# biotite.sequence.Alphabet¶

class biotite.sequence.Alphabet(symbols)[source]

Bases: object

This class defines the allowed symbols for a Sequence and handles the encoding/decoding between symbols and symbol codes.

An Alphabet is created with the list of symbols, that can be used in this context. In most cases a symbol will be simply a letter, hence a string of length 1. But in principal every hashable Python object can serve as symbol.

The encoding of a symbol into a symbol code is done in the following way: Find the first index in the symbol list, where the list element equals the symbol. This index is the symbol code. If the symbol is not found in the list, an AlphabetError is raised.

Internally, a dictionary is used for encoding, with symbols as keys and symbol codes as values. Therefore, every symbol must be hashable. For decoding the symbol list is indexed with the symbol code.

If an alphabet 1 contains the same symbols and the same symbol-code-mappings like another alphabet 2, but alphabet 1 introdues also new symbols, then alphabet 1 extends alphabet 2. Per definition, every alphabet also extends itself.

Objects of this class are immutable.

Parameters: symbols : iterable object The symbols, that are allowed in this alphabet. The corresponding code for a symbol, is the index of that symbol in this list.

Examples

Create an Alphabet containing DNA letters and encode/decode a letter/code:

>>> alph = Alphabet(["A","C","G","T"])
>>> print(alph.encode("G"))
2
>>> print(alph.decode(2))
G
>>> try:
...    alph.encode("foo")
... except Exception as e:
...    print(e)
'foo' is not in the alphabet


Create an Alphabet of arbitrary objects:

>>> alph = Alphabet(["foo", 42, (1,2,3), 5, 3.141])
>>> print(alph.encode((1,2,3)))
2
>>> print(alph.decode(4))
3.141

get_symbols()[source]

Get the symbols in the alphabet.

Returns: symbols : list Copy of the internal list of symbols.
extends(alphabet)[source]

Check, if this alphabet extends another alphabet.

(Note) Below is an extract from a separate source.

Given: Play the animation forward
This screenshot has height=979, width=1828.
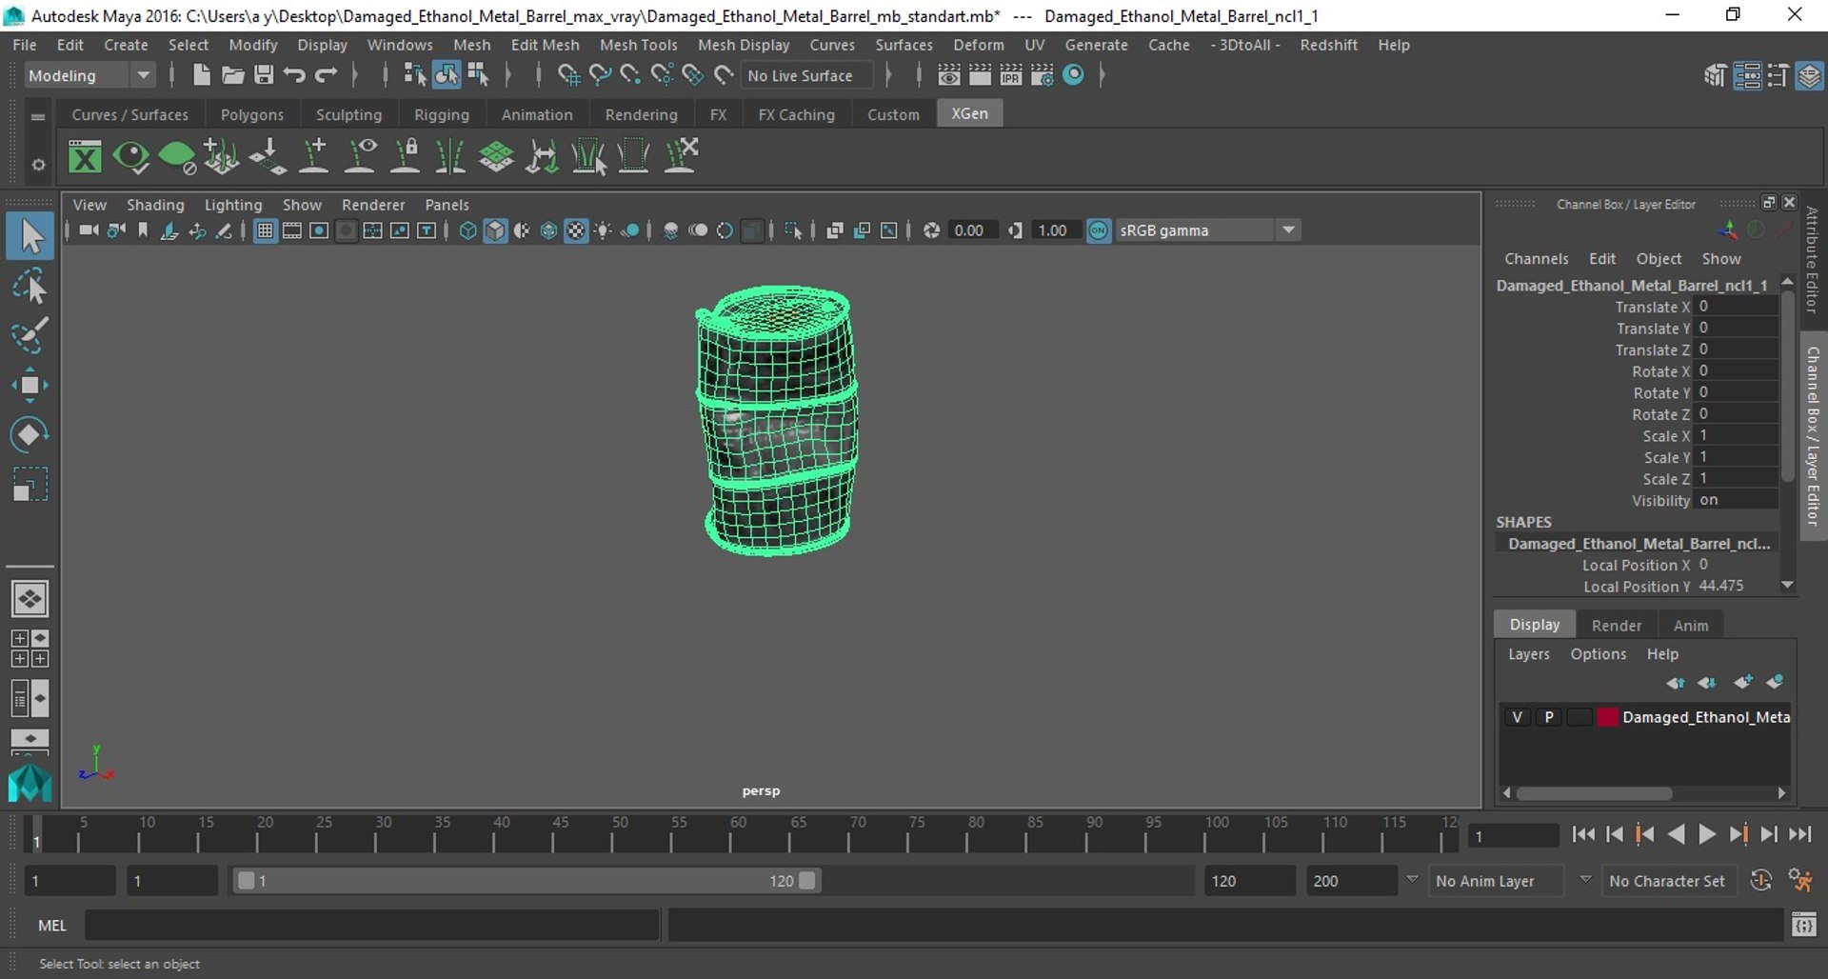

Parameters: alphabet : Alphabet The potential parent alphabet. result : bool True, if this object extends alphabet, false otherwise.
encode(symbol)[source]

Use the alphabet to encode a symbol.

Parameters: symbol : object The object to encode into a symbol code. code : int The symbol code of symbol. AlphabetError If symbol is not in the alphabet.
decode(code)[source]

Use the alphabet to decode a symbol code.

Parameters: code : int The symbol code to be decoded. symbol : object The symbol corresponding to code. AlphabetError If code is not a valid code in the alphabet.
encode_multiple(symbols, dtype=<class 'numpy.int64'>)[source]

Encode a list of symbols.

Parameters: symbols : array-like The symbols to encode. dtype : dtype, optional The dtype of the output ndarray. (Default: int64) code : ndarray The sequence code.
decode_multiple(code)[source]

Decode a sequence code into a list of symbols.

Parameters: code : ndarray The sequence code to decode. symbols : list The decoded list of symbols.